▼

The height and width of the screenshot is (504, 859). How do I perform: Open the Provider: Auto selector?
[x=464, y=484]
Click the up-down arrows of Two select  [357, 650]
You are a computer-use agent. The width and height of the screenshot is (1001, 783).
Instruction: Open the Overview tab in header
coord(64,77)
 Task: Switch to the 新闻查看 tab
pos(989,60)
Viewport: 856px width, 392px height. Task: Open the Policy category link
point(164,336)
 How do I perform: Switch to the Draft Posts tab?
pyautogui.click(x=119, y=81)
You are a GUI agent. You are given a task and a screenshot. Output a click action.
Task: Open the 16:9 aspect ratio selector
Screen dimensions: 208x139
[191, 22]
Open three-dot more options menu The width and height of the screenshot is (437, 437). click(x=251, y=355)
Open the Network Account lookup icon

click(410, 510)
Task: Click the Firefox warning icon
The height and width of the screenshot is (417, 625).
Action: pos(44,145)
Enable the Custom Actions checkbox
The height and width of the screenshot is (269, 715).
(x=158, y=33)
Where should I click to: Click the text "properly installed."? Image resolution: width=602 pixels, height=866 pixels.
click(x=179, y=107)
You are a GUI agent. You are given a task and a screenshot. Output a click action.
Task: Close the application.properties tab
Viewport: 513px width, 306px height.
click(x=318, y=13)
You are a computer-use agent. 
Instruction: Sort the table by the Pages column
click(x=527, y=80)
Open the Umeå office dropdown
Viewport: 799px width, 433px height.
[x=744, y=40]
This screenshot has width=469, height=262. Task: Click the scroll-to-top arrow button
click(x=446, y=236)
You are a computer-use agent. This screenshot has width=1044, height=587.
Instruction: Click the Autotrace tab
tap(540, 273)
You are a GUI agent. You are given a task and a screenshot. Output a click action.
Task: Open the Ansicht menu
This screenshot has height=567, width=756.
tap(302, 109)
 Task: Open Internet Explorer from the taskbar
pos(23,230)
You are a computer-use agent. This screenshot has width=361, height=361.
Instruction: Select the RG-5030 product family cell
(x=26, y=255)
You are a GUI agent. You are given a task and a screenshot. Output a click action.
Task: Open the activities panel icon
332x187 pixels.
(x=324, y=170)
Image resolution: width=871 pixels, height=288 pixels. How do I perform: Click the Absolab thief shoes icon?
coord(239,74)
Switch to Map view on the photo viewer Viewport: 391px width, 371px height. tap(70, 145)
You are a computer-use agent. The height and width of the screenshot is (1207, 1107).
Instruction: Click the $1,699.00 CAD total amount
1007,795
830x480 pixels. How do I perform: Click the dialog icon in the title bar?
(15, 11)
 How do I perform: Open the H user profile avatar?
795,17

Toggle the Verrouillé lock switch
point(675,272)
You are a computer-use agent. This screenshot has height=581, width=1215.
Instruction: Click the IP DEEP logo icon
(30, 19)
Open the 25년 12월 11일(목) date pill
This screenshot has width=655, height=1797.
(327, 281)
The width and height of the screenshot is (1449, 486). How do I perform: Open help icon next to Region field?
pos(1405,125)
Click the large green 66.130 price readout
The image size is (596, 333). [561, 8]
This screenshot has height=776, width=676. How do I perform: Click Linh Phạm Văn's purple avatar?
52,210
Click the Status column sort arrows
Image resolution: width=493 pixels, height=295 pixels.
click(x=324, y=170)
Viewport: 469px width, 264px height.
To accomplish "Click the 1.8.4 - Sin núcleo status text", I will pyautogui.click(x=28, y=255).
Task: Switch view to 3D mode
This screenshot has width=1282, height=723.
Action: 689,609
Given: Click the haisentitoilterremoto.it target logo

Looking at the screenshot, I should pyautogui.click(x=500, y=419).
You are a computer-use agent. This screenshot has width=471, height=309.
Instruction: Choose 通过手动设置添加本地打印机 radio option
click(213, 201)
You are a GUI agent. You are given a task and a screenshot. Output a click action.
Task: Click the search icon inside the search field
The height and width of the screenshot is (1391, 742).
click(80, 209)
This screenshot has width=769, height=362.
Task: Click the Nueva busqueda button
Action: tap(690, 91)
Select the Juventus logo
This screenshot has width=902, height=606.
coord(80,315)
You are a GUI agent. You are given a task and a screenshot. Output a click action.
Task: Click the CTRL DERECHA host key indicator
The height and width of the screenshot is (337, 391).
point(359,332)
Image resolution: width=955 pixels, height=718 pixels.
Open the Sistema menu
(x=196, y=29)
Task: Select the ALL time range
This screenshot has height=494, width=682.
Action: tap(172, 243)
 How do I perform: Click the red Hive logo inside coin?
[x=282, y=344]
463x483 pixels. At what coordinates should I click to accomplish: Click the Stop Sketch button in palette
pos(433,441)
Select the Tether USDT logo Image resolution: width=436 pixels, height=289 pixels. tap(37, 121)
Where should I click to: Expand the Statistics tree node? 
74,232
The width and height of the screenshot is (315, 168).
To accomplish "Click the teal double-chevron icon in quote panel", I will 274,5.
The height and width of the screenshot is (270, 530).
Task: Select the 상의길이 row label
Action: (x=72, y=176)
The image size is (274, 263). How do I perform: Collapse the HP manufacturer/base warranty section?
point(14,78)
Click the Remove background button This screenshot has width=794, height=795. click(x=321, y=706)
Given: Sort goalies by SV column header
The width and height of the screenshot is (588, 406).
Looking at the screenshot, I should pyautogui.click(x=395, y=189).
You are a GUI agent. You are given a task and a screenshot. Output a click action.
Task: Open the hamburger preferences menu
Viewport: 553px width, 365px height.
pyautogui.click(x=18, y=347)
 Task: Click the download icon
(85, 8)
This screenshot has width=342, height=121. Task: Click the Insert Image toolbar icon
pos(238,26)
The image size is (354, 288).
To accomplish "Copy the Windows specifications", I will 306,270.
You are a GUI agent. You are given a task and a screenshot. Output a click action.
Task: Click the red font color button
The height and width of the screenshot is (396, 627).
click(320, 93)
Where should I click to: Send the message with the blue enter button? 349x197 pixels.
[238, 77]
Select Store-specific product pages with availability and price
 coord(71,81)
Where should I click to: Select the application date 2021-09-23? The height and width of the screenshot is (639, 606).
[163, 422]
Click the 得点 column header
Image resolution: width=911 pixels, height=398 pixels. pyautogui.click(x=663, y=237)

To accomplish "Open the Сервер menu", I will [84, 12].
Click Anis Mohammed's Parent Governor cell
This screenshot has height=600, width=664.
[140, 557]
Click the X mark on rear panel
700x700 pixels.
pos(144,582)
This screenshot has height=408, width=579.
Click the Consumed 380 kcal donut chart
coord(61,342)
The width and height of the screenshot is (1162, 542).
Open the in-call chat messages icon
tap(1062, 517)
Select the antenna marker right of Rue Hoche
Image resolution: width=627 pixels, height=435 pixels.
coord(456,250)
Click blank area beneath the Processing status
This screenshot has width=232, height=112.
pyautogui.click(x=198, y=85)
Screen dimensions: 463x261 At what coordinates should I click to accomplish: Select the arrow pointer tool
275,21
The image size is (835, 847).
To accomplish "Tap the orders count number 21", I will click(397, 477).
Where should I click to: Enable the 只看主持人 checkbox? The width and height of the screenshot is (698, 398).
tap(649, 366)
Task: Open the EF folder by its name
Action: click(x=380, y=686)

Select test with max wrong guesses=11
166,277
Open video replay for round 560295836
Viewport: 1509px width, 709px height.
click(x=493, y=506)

▲

Exercise directions: Word for word, restate each line of the material.

Answer below:
The height and width of the screenshot is (504, 859). How do I perform: Open the Provider: Auto selector?
[x=464, y=484]
Click the up-down arrows of Two select  [357, 650]
You are a computer-use agent. The width and height of the screenshot is (1001, 783).
Instruction: Open the Overview tab in header
coord(64,77)
 Task: Switch to the 新闻查看 tab
pos(989,60)
Viewport: 856px width, 392px height. Task: Open the Policy category link
point(164,336)
 How do I perform: Switch to the Draft Posts tab?
pyautogui.click(x=119, y=81)
You are a GUI agent. You are given a task and a screenshot. Output a click action.
Task: Open the 16:9 aspect ratio selector
Screen dimensions: 208x139
[191, 22]
Open three-dot more options menu The width and height of the screenshot is (437, 437). click(x=251, y=355)
Open the Network Account lookup icon

click(410, 510)
Task: Click the Firefox warning icon
The height and width of the screenshot is (417, 625).
Action: pos(44,145)
Enable the Custom Actions checkbox
The height and width of the screenshot is (269, 715).
(x=158, y=33)
Where should I click to: Click the text "properly installed."? Image resolution: width=602 pixels, height=866 pixels.
click(x=179, y=107)
You are a GUI agent. You are given a task and a screenshot. Output a click action.
Task: Close the application.properties tab
Viewport: 513px width, 306px height.
click(x=318, y=13)
You are a computer-use agent. 
Instruction: Sort the table by the Pages column
click(x=527, y=80)
Open the Umeå office dropdown
Viewport: 799px width, 433px height.
[x=744, y=40]
This screenshot has width=469, height=262. Task: Click the scroll-to-top arrow button
click(x=446, y=236)
You are a computer-use agent. This screenshot has width=1044, height=587.
Instruction: Click the Autotrace tab
tap(540, 273)
You are a GUI agent. You are given a task and a screenshot. Output a click action.
Task: Open the Ansicht menu
This screenshot has height=567, width=756.
tap(302, 109)
 Task: Open Internet Explorer from the taskbar
pos(23,230)
You are a computer-use agent. This screenshot has width=361, height=361.
Instruction: Select the RG-5030 product family cell
(x=26, y=255)
You are a GUI agent. You are given a task and a screenshot. Output a click action.
Task: Open the activities panel icon
332x187 pixels.
(x=324, y=170)
Image resolution: width=871 pixels, height=288 pixels. How do I perform: Click the Absolab thief shoes icon?
coord(239,74)
Switch to Map view on the photo viewer Viewport: 391px width, 371px height. tap(70, 145)
You are a computer-use agent. The height and width of the screenshot is (1207, 1107).
Instruction: Click the $1,699.00 CAD total amount
1007,795
830x480 pixels. How do I perform: Click the dialog icon in the title bar?
(15, 11)
 How do I perform: Open the H user profile avatar?
795,17

Toggle the Verrouillé lock switch
point(675,272)
You are a computer-use agent. This screenshot has height=581, width=1215.
Instruction: Click the IP DEEP logo icon
(30, 19)
Open the 25년 12월 11일(목) date pill
This screenshot has width=655, height=1797.
(327, 281)
The width and height of the screenshot is (1449, 486). How do I perform: Open help icon next to Region field?
pos(1405,125)
Click the large green 66.130 price readout
The image size is (596, 333). [561, 8]
This screenshot has height=776, width=676. How do I perform: Click Linh Phạm Văn's purple avatar?
52,210
Click the Status column sort arrows
Image resolution: width=493 pixels, height=295 pixels.
click(x=324, y=170)
Viewport: 469px width, 264px height.
To accomplish "Click the 1.8.4 - Sin núcleo status text", I will pyautogui.click(x=28, y=255).
Task: Switch view to 3D mode
This screenshot has width=1282, height=723.
Action: 689,609
Given: Click the haisentitoilterremoto.it target logo

Looking at the screenshot, I should pyautogui.click(x=500, y=419).
You are a computer-use agent. This screenshot has width=471, height=309.
Instruction: Choose 通过手动设置添加本地打印机 radio option
click(213, 201)
You are a GUI agent. You are given a task and a screenshot. Output a click action.
Task: Click the search icon inside the search field
The height and width of the screenshot is (1391, 742).
click(80, 209)
This screenshot has width=769, height=362.
Task: Click the Nueva busqueda button
Action: tap(690, 91)
Select the Juventus logo
This screenshot has width=902, height=606.
coord(80,315)
You are a GUI agent. You are given a task and a screenshot. Output a click action.
Task: Click the CTRL DERECHA host key indicator
The height and width of the screenshot is (337, 391).
point(359,332)
Image resolution: width=955 pixels, height=718 pixels.
Open the Sistema menu
(x=196, y=29)
Task: Select the ALL time range
This screenshot has height=494, width=682.
Action: tap(172, 243)
 How do I perform: Click the red Hive logo inside coin?
[x=282, y=344]
463x483 pixels. At what coordinates should I click to accomplish: Click the Stop Sketch button in palette
pos(433,441)
Select the Tether USDT logo Image resolution: width=436 pixels, height=289 pixels. tap(37, 121)
Where should I click to: Expand the Statistics tree node? 
74,232
The width and height of the screenshot is (315, 168).
To accomplish "Click the teal double-chevron icon in quote panel", I will 274,5.
The height and width of the screenshot is (270, 530).
Task: Select the 상의길이 row label
Action: (x=72, y=176)
The image size is (274, 263). How do I perform: Collapse the HP manufacturer/base warranty section?
point(14,78)
Click the Remove background button This screenshot has width=794, height=795. click(x=321, y=706)
Given: Sort goalies by SV column header
The width and height of the screenshot is (588, 406).
Looking at the screenshot, I should pyautogui.click(x=395, y=189).
You are a GUI agent. You are given a task and a screenshot. Output a click action.
Task: Open the hamburger preferences menu
Viewport: 553px width, 365px height.
pyautogui.click(x=18, y=347)
 Task: Click the download icon
(85, 8)
This screenshot has width=342, height=121. Task: Click the Insert Image toolbar icon
pos(238,26)
The image size is (354, 288).
To accomplish "Copy the Windows specifications", I will 306,270.
You are a GUI agent. You are given a task and a screenshot. Output a click action.
Task: Click the red font color button
The height and width of the screenshot is (396, 627).
click(320, 93)
Where should I click to: Send the message with the blue enter button? 349x197 pixels.
[238, 77]
Select Store-specific product pages with availability and price
 coord(71,81)
Where should I click to: Select the application date 2021-09-23? The height and width of the screenshot is (639, 606).
[163, 422]
Click the 得点 column header
Image resolution: width=911 pixels, height=398 pixels. pyautogui.click(x=663, y=237)

To accomplish "Open the Сервер menu", I will [84, 12].
Click Anis Mohammed's Parent Governor cell
This screenshot has height=600, width=664.
[140, 557]
Click the X mark on rear panel
700x700 pixels.
pos(144,582)
This screenshot has height=408, width=579.
Click the Consumed 380 kcal donut chart
coord(61,342)
The width and height of the screenshot is (1162, 542).
Open the in-call chat messages icon
tap(1062, 517)
Select the antenna marker right of Rue Hoche
Image resolution: width=627 pixels, height=435 pixels.
coord(456,250)
Click blank area beneath the Processing status
This screenshot has width=232, height=112.
pyautogui.click(x=198, y=85)
Screen dimensions: 463x261 At what coordinates should I click to accomplish: Select the arrow pointer tool
275,21
The image size is (835, 847).
To accomplish "Tap the orders count number 21", I will click(397, 477).
Where should I click to: Enable the 只看主持人 checkbox? The width and height of the screenshot is (698, 398).
tap(649, 366)
Task: Open the EF folder by its name
Action: click(x=380, y=686)

Select test with max wrong guesses=11
166,277
Open video replay for round 560295836
Viewport: 1509px width, 709px height.
click(x=493, y=506)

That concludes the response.